====== Extrait du texte ======

Entre temps, sur cette scène cosmique, la science aborde la vérité de différentes façons, arrangeant les faits connus pour en déduire le prochain développement possible et procédant dans ses diverses branches et champs d'activité à l'élaboration d'hypothèses qui, correctes ou non, valent la peine d'être expérimentées Exprimant ce qui devrait être l'attitude d'esprit de ceux qui étudient tous les champs de la connaissance humaine, Bertrand Russel dit :
"Ce n'est pas la volonté de croire dont nous avons besoin, mais le désir de découvrir, ce qui est exactement le contraire."
Le genre de mental le mieux capable de comprendre cette situation scientifique est, de nos jours, celui qui fait preuve de scepticisme, mais qui cependant est prêt à être convaincu ; agnostique, mais décidé à enquêter loyalement ; posant des questions mais ne refusant pas d'être convaincu si les faits prouvent qu'ils peuvent être démontrés ; et, par-dessus tout, un esprit large qui réalise que la Vérité ne peut être connue que par l'expression de nombreuses vérités. C'est seulement celui dont le mental est étroit, l'homme sans envergure, qui est athée, dogmatique, critique, destructeur, statique, tournant le dos à la lumière et au jour nouveau.
Ce type de mental scientifique, curieux, chercheur, convient particulièrement bien à la psychologie, le rameau le plus ancien de la connaissance, et pourtant celui qui a été le dernier à entrer dans le domaine de la véritable étude scientifique. C'est seulement en étant prêt à considérer ce champ comme un tout, et non pas en se limitant à une seule école et en réservant son opinion jusqu'à ce que davantage soit connu, que le chercheur pourra éviter les dangers qui menacent celui dont la vision est limitée, qui ne voit que ses propres points de vue isolés, mais jamais le panorama dans lequel ils se trouvent, et qui ne s'intéresse jamais qu'aux fractions et aux décimales sans parvenir à une unité intégrale.
Un des signes les plus encourageants des temps actuels est la compréhension grandissante du point de vue oriental et la tendance à l'étudier. La psychologie des deux hémisphères est si complètement différente et leur approche de la vérité si dissemblable, que ce n'est que récemment que la possibilité de leur unité fondamentale a été étudiée et qu'une nouvelle perspective de l'homme et de son milieu peut naître de la fusion des interprétations occidentale et orientale de la vie. Les anciennes interprétations peuvent s'avérer erronées, mais les vérités anciennes demeureront ; les anciennes idées fausses peuvent être reconnues comme induisant en erreur, mais la réalité émettra une lumière et une beauté plus claires. L'union de nos sciences, de nos pensées et de nos déductions différentes peut faire apparaître une nouvelle psychologie basée sur la compréhension, si familière à l'Occident, de la structure de l'homme et sur la compréhension, si familière à l'Orient, de l'énergie, ou esprit, utilisée par l'homme pour animer et diriger son instrument. Ces deux facteurs, la structure et l'énergie motivante, ne s'opposent pas ; elles dépendent l'une de l'autre ; elles présentent une unité essentielle.

====== Données enregistrées ======

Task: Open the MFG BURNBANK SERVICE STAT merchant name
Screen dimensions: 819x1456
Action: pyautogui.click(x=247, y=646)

======
====== Données enregistrées ======

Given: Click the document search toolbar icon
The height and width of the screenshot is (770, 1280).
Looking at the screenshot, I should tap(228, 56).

======
====== Données enregistrées ======

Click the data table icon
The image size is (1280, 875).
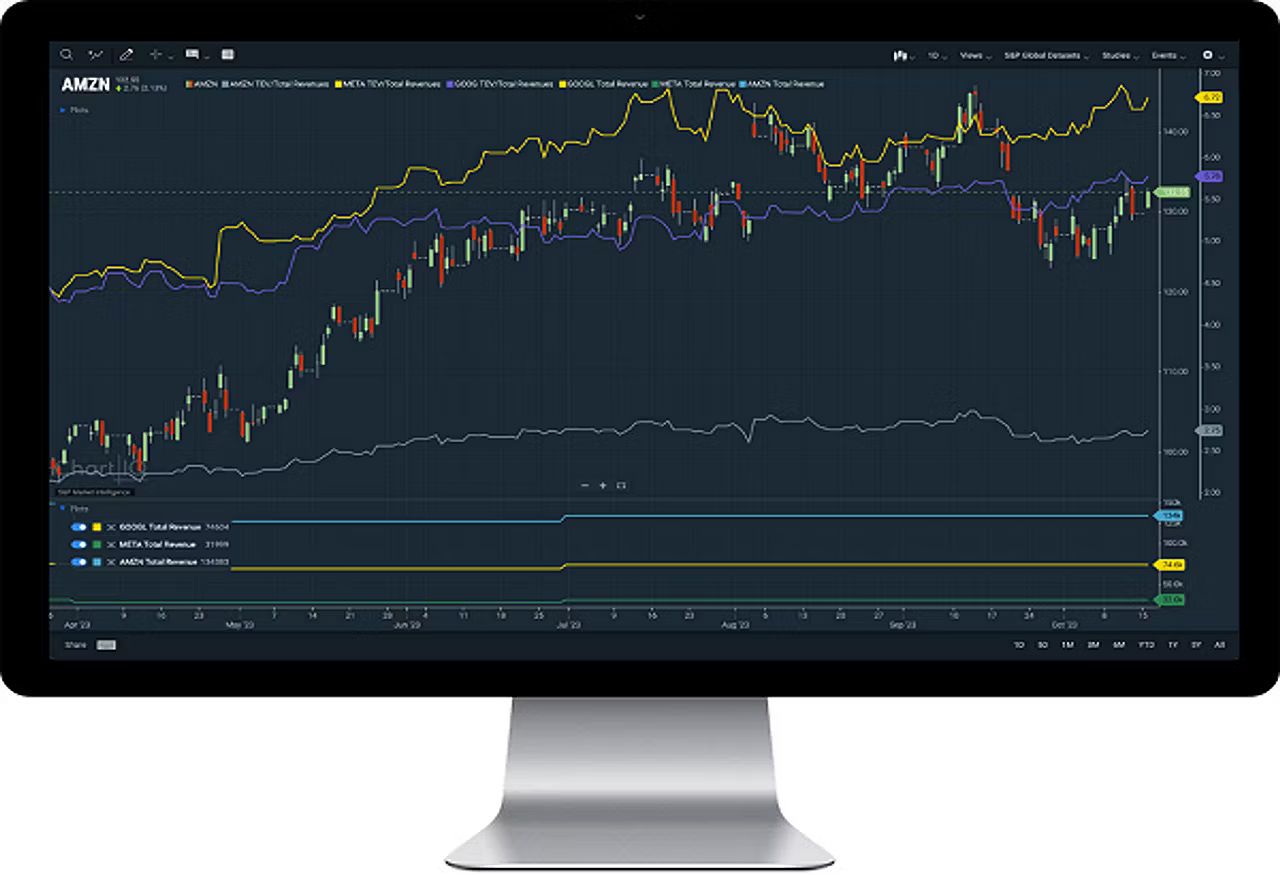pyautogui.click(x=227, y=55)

======

» Consignes:
1. D'après l'extrait, quelle branche de la connaissance est la plus ancienne, mais la dernière à faire l'objet d'une vraie étude scientifique ?
2. Recopiez le texte de l'extrait entre « Ce type de mental » et « une unité intégrale. », ces mots compris.

» Réponses:
1. La psychologie.

2.
Ce type de mental scientifique, curieux, chercheur, convient particulièrement bien à la psychologie, le rameau le plus ancien de la connaissance, et pourtant celui qui a été le dernier à entrer dans le domaine de la véritable étude scientifique. C'est seulement en étant prêt à considérer ce champ comme un tout, et non pas en se limitant à une seule école et en réservant son opinion jusqu'à ce que davantage soit connu, que le chercheur pourra éviter les dangers qui menacent celui dont la vision est limitée, qui ne voit que ses propres points de vue isolés, mais jamais le panorama dans lequel ils se trouvent, et qui ne s'intéresse jamais qu'aux fractions et aux décimales sans parvenir à une unité intégrale.